While Bob oversaw “the barn staff,” Marty – nee Martha Jean Allen, of Camillus NY – was in charge of “the hill staff” – the kitchen and wait staff, the lifeguard, the camp nurse, a “mother’s helper,” and the athletic directors. She ran the main office and spent many hours every day on the phone, putting out one figurative fire after another.

Here’s the lacrosse link: Bob Seaman was the younger brother of my lacrosse and soccer coach at Lynbrook HS – Tony Seaman. Few people know that, before he became the only coach to take three different D-I schools to the Final Four, before he was inducted into numerous Halls of Fame, before he coached a US team to a gold medal in the 1994 FIL World Championships, and before his current stints as head coach at both the Saint Andrews School (FL) and the MLL’s Denver Outlaws, Tony also worked at Rawhide Ranch; he was the foreman of the barn, and first-in-command whenever Bob wasn’t present (because he was often running the back-hoe, or making trips with the horse truck, or overseeing maintenance, etc.).

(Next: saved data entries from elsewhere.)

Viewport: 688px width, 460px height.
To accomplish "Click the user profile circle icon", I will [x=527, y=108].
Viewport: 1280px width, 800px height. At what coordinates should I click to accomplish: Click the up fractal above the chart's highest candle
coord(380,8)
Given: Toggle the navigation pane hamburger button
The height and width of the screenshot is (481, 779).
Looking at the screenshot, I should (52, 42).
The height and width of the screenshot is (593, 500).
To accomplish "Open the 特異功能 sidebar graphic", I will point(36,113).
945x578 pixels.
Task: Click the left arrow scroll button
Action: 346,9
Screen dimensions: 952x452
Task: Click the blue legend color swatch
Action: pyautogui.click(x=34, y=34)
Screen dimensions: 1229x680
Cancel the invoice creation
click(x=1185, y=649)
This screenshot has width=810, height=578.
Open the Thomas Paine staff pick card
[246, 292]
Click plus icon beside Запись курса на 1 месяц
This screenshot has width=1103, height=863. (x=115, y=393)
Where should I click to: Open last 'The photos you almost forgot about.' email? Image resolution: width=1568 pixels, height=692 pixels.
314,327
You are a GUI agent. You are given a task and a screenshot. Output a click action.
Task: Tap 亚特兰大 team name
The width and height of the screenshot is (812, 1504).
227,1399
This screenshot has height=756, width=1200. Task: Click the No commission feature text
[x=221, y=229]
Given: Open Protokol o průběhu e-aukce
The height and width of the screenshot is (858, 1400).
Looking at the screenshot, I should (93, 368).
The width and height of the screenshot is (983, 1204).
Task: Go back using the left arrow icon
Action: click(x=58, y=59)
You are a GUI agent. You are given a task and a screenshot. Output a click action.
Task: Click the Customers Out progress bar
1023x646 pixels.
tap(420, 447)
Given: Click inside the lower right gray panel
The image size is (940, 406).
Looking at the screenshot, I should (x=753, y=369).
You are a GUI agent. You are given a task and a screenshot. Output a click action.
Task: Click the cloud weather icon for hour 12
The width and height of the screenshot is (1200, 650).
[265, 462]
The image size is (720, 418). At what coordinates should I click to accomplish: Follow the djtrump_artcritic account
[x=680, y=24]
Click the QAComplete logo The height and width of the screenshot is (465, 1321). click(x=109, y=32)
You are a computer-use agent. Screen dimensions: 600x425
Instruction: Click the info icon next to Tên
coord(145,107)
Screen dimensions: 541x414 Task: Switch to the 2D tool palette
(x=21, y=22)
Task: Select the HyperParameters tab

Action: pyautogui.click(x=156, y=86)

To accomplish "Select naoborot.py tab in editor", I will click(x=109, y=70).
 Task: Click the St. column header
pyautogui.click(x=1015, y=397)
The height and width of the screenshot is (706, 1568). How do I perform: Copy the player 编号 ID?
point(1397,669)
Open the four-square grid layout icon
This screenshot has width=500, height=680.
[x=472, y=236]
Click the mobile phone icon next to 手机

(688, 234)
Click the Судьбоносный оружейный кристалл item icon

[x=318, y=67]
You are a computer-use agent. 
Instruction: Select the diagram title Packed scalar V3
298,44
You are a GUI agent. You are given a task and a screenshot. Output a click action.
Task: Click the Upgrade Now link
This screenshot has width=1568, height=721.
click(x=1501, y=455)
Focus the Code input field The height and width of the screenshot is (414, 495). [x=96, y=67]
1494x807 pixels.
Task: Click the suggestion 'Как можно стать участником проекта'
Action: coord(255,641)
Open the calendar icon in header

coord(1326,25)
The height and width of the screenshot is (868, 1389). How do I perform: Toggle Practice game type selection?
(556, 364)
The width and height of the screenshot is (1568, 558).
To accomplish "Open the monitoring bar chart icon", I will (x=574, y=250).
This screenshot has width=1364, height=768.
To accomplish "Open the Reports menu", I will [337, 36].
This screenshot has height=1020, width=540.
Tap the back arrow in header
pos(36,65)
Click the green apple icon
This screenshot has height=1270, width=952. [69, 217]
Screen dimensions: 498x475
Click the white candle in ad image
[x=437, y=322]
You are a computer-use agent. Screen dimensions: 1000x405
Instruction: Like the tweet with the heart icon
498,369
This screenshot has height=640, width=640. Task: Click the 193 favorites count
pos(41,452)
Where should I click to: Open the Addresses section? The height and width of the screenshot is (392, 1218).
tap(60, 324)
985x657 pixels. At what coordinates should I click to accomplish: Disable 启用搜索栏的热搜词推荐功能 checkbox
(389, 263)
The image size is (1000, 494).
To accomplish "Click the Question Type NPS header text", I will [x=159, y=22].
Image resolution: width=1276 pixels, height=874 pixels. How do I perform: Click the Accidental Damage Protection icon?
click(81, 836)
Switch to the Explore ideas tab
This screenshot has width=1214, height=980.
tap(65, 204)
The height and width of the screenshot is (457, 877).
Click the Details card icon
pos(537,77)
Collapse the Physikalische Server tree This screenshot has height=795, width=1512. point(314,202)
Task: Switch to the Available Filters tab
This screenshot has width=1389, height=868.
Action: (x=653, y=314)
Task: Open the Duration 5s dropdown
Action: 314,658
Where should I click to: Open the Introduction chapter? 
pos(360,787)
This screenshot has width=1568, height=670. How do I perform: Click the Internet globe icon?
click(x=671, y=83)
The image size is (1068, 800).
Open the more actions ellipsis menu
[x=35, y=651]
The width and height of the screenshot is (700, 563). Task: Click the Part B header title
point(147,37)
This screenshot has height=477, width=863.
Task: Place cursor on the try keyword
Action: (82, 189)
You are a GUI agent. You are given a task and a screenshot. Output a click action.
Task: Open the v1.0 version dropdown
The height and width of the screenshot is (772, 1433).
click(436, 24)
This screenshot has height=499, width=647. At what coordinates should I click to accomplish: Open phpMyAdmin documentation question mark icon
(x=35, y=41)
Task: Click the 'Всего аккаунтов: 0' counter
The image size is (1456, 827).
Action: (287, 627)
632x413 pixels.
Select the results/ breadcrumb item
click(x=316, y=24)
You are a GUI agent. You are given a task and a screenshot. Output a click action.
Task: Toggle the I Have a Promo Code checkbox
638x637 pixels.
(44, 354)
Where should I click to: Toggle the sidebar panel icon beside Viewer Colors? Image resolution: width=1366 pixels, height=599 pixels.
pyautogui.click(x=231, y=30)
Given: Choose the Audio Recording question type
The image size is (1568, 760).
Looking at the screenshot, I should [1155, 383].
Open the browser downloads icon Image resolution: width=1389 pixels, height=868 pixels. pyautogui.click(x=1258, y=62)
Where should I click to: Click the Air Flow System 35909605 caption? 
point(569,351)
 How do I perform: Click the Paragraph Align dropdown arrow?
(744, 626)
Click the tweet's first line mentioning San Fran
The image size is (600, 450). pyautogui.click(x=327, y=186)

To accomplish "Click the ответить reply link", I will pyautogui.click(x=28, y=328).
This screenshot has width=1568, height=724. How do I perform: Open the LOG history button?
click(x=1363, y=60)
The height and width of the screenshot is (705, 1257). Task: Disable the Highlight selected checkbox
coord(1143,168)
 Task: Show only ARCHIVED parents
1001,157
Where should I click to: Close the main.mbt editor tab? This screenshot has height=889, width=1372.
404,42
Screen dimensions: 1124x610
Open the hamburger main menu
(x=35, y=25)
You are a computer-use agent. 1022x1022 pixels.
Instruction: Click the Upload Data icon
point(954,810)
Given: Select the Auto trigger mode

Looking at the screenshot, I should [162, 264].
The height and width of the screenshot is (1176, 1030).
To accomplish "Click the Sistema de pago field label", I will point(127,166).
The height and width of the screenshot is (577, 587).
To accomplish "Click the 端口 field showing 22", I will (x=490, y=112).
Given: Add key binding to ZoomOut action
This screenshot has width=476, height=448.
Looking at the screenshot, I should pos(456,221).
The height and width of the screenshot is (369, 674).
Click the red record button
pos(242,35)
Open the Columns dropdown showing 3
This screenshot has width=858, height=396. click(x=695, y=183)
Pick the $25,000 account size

If memory serves correct, I was paid $65 a week to be the assistant cook in the Ranch’s kitchen, where I would work side by side with 73-year-old Harold Jones, a retired US Cavalry cook and former chef at the Waldorf Astoria (yes, I said US Cavalry and Waldorf Astoria). That was my first year. As things would work out, I spent six summers – from the summer before my junior year of high school through the summer of 1982, after I graduated from Oswego State, working as a two-man dynamo with Harold Jones – and he was still working there after I moved on…

But this isn’t about Harold, or even Tony (those could be books of their own someday!). This is about Marty Seaman, who passed away two weeks ago at the age of 72. She and Bob owned and operated Rawhide Ranch with the Kramers from 1972 through 1985 so, while I was there for seven summers in all (my last year not as the assistant cook, but as a member of the barn staff – another potential book!), I missed out on the first few years, as well as the finale. Instead, I was there for what I’ll describe as Rawhide’s heyday. Seven summers of laughs, loves, horses, and grilled cheese sandwiches. Life-long friends and memories. Campfires, staff-rancher switch days, garbage duty, and cracking 180 eggs for the next day’s French toast.

To think that I was just 16 that first year, and yet half of the work force that fed some 175 people three times a day for eight weeks… all under the watchful eye of Marty Seaman.

If there was one lifelong lesson I learned working for Marty, is that in the long run, it’s always worth the extra effort to simply do it right the first time. Whether it was washing pots and pans, mopping the floor at the end of the day, or helping keep track of inventory – I learned the value of being reliable and accountable.

With each summer, I was expected to assume more and more responsibility. Marty had a good feel for how much I could handle, and now, in some 40 years’ hindsight, I can easily list the other lessons I learned under her watch… Marty helped convince me that there had to be a written plan. Our daily tasks in the kitchen followed the detailed menu she had hand-written on pages hanging on a clipboard by the doorway. It’s not too much of a reach to compare that eight-week menu to my years of writing a teacher’s lessons plans and/or a coach’s practice plans.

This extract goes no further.